-- The problem --
Work through the data below line by line and say how many lines hold "computer"; give only the number.

________________

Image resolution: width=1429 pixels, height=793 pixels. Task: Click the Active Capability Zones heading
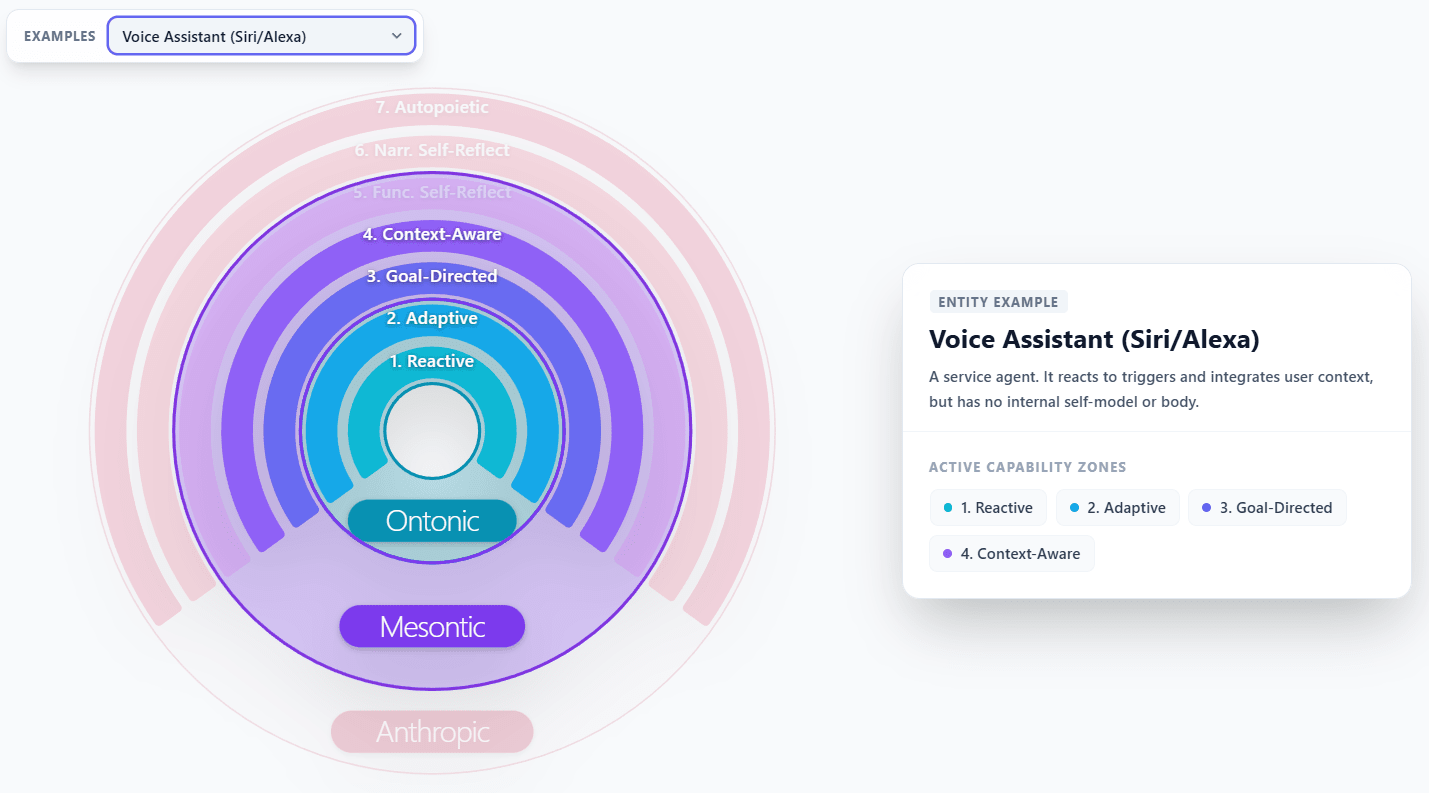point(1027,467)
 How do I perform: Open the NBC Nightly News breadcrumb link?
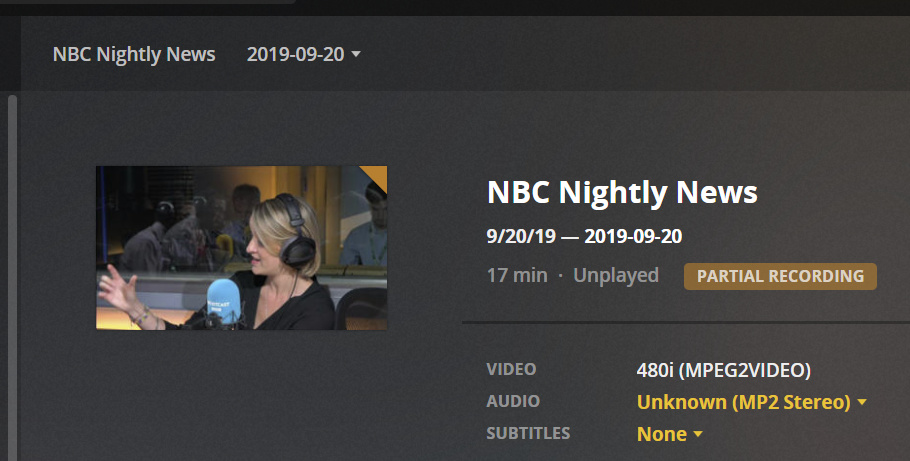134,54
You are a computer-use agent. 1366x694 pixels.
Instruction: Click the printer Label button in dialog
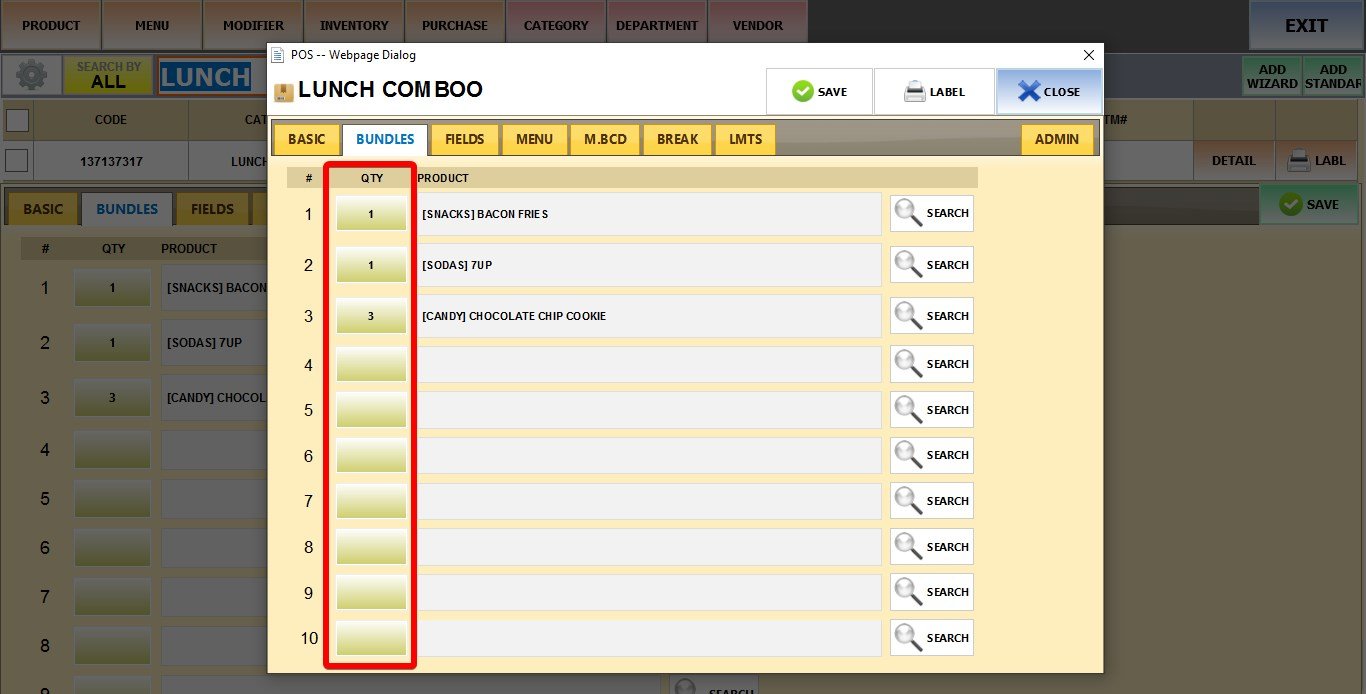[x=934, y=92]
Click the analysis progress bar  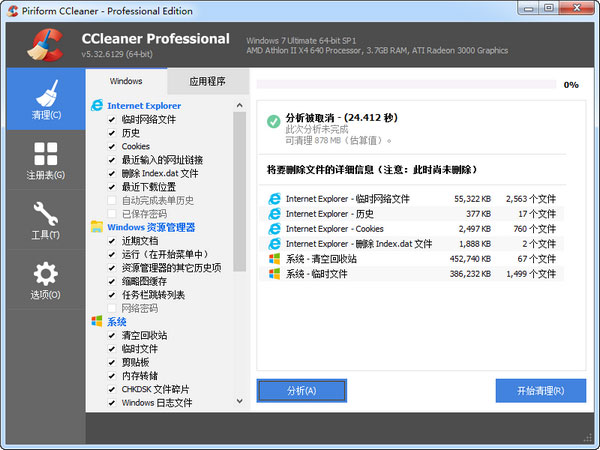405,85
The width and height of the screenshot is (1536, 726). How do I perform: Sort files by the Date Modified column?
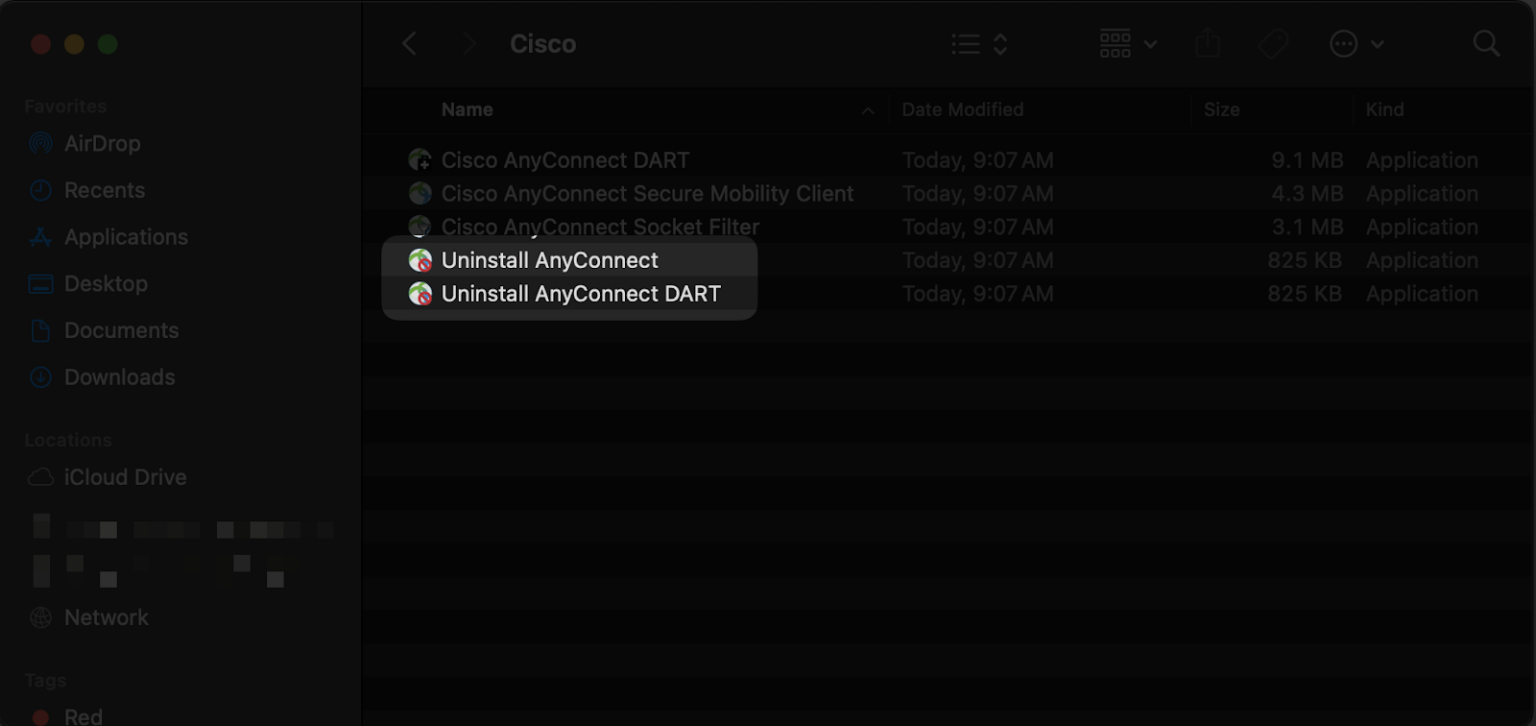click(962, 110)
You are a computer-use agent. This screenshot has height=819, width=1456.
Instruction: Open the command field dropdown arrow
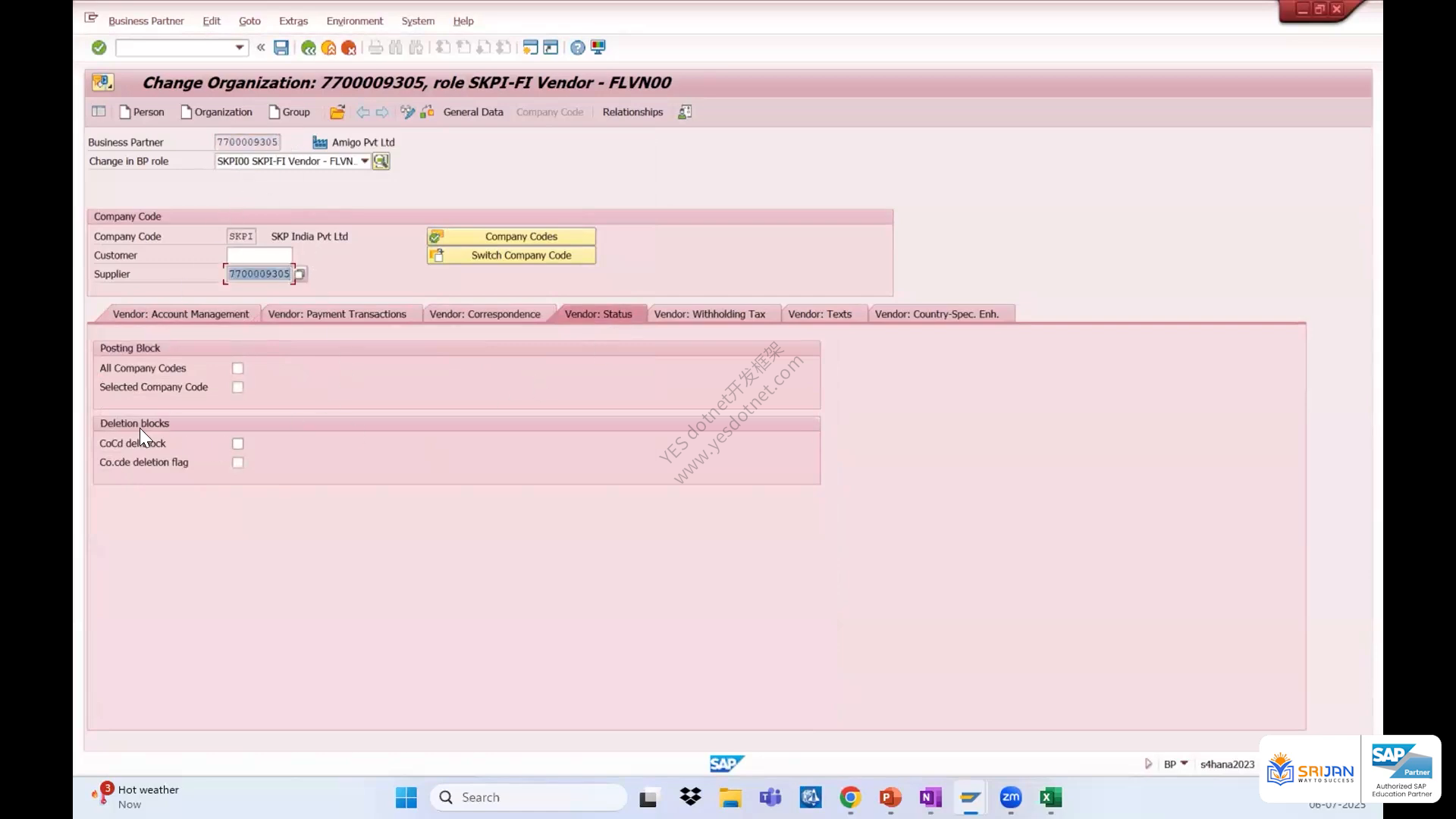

________________

-- Answer box --
2